Note: This bug is displayed in read-only format because the product is no longer active in Red Hat Bugzilla.

This project is now read‑only. Starting Monday, February 2, please use https://ibm-ceph.atlassian.net/ for all bug tracking management.

Bug 2129763

Summary:	[cee/sd][ceph-ansible][RFE] Additional pre check required prior to remove legacy RGW daemons in the cephadm-adopt playbook
Product:	[Red Hat Storage] Red Hat Ceph Storage	Reporter:	Prasanth M V <pmv>
Component:	Ceph-Ansible	Assignee:	Teoman ONAY <tonay>
Status:	CLOSED WONTFIX	QA Contact:	Aditya Ramteke <aramteke>
Severity:	medium	Docs Contact:
Priority:	unspecified
Version:	5.2	CC:	aschoen, ceph-eng-bugs, gmeno, msaini, nthomas, sostapov
Target Milestone:	---	Keywords:	FutureFeature
Target Release:	5.3z5
Hardware:	x86_64
OS:	Linux
Whiteboard:
Fixed In Version:		Doc Type:	If docs needed, set a value
Doc Text:		Story Points:	---
Clone Of:		Environment:
Last Closed:	2023-08-02 13:33:31 UTC	Type:	Bug
Regression:	---	Mount Type:	---
Documentation:	---	CRM:
Verified Versions:		Category:	---
oVirt Team:	---	RHEL 7.3 requirements from Atomic Host:
Cloudforms Team:	---	Target Upstream Version:
Embargoed:

Description Prasanth M V 2022-09-26 09:28:29 UTC

Description of problem:

While adopting RGW daemons to cephadm by running the "cephadm-adopt" playbook in the RHCS 5 upgrade process:
  - The first ansible PLAY executing in the playbook is "[redeploy rgw daemons]"
  - In this play, new RGW daemons will be created in a TASK called "[update the placement of radosgw hosts]" 
  - After this the next ansible PLAY is "[stop and remove legacy ceph rgw daemons]"
  - In this PLAY the legacy RGW daemon will be removed by the following TASKs in the playbook:

    TASK [stop and disable ceph-radosgw systemd service] ******************************************************   1st Task
    TASK [stop and disable ceph-radosgw systemd target] *******************************************************   2nd Task
    TASK [reset failed ceph-radosgw systemd unit] *************************************************************   3rd Task
    TASK [remove ceph-radosgw systemd files] ******************************************************************   4th Task
    TASK [remove legacy ceph radosgw data] ********************************************************************   5th Task
    TASK [remove legacy ceph radosgw directory] ***************************************************************   6th Task

  - This removal procedure must be executed for the adoption of RGW daemons to cephadm as the PORTs should be free for the deployment of new RGW daemons otherwise the deployment of new RGW daemons will be failed with the error that the PORT is already occupied.

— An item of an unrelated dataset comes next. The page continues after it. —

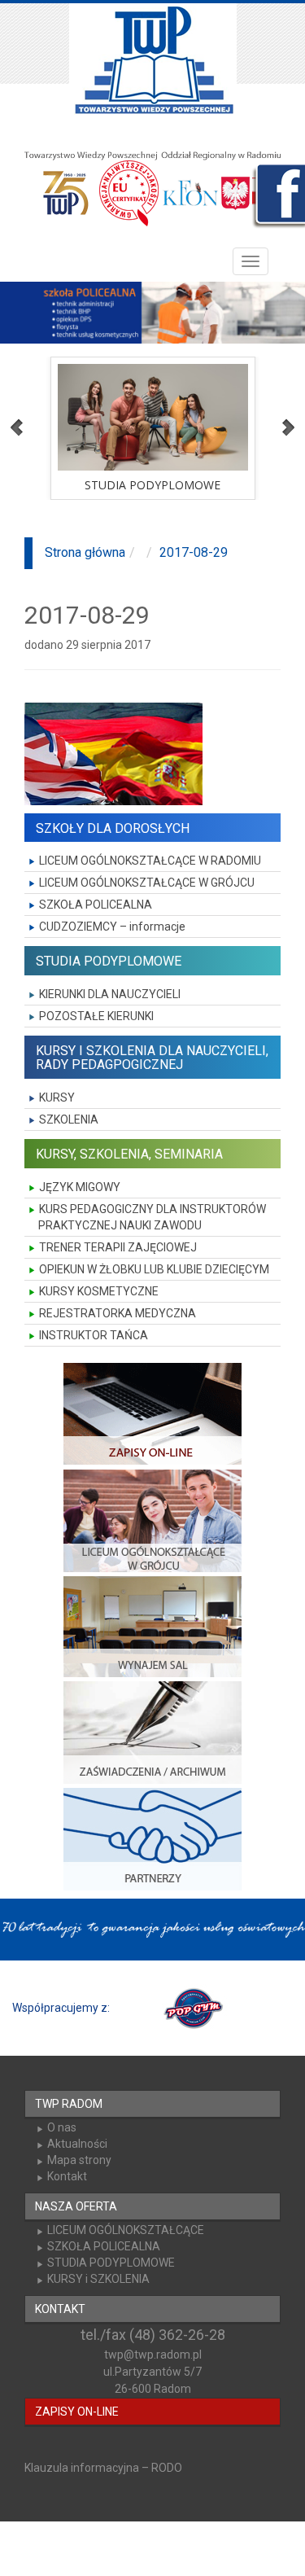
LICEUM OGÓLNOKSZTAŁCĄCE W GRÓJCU (147, 882)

  - But it is also important to check that the new RGW daemons are deployed and managed by cephadm before removing the legacy daemons completely (In 4/5/6th Tasks).

  - In a scenario, where the new RGW daemons didn't deploy or were not managed by cephadm due to any reasons; and in the next steps (In 4/5/6th Tasks) the legacy RGW daemons will be removed completely then there is a chance for an impact in production as there no RGW daemons (either legacy or new) aren't deployed in the cluster.

  - Considering the fact that the legacy daemon should be removed to release the PORT number for the new RGW daemon I would suggest adding a step/task to check whether the new RGW daemons are deployed or not before removing the legacy RGW daemons completely.

  - My suggestion is to stop&disable the systemd service/target first (In 1st/2nd Task), this can free the PORTs for newly creating RGW daemons; After this TASKs add a step/task to check whether the new RGW daemons are deployed and managed by cephadm(New steps to check the RGWs are up and running). Once got the confirmation then can proceed with the remaining removal TASK of the legacy daemon.



Version-Release number of selected component (if applicable):

- Red Hat Ceph Storage 5.2
- ceph-ansible-6.0.27.9-1.el8cp.noarch
- cephadm-16.2.8-85.el8cp.noarch

How reproducible:
- Not applicable

Comment 9 Scott Ostapovicz 2023-02-06 17:17:39 UTC

 Missed the 5.3 z1 window.  Moving to 6.1.  Please advise if this is a problem.

Comment 10 Scott Ostapovicz 2023-06-14 16:02:01 UTC

Missed the 5.3 z4 deadline.  Moving from z4 to z5.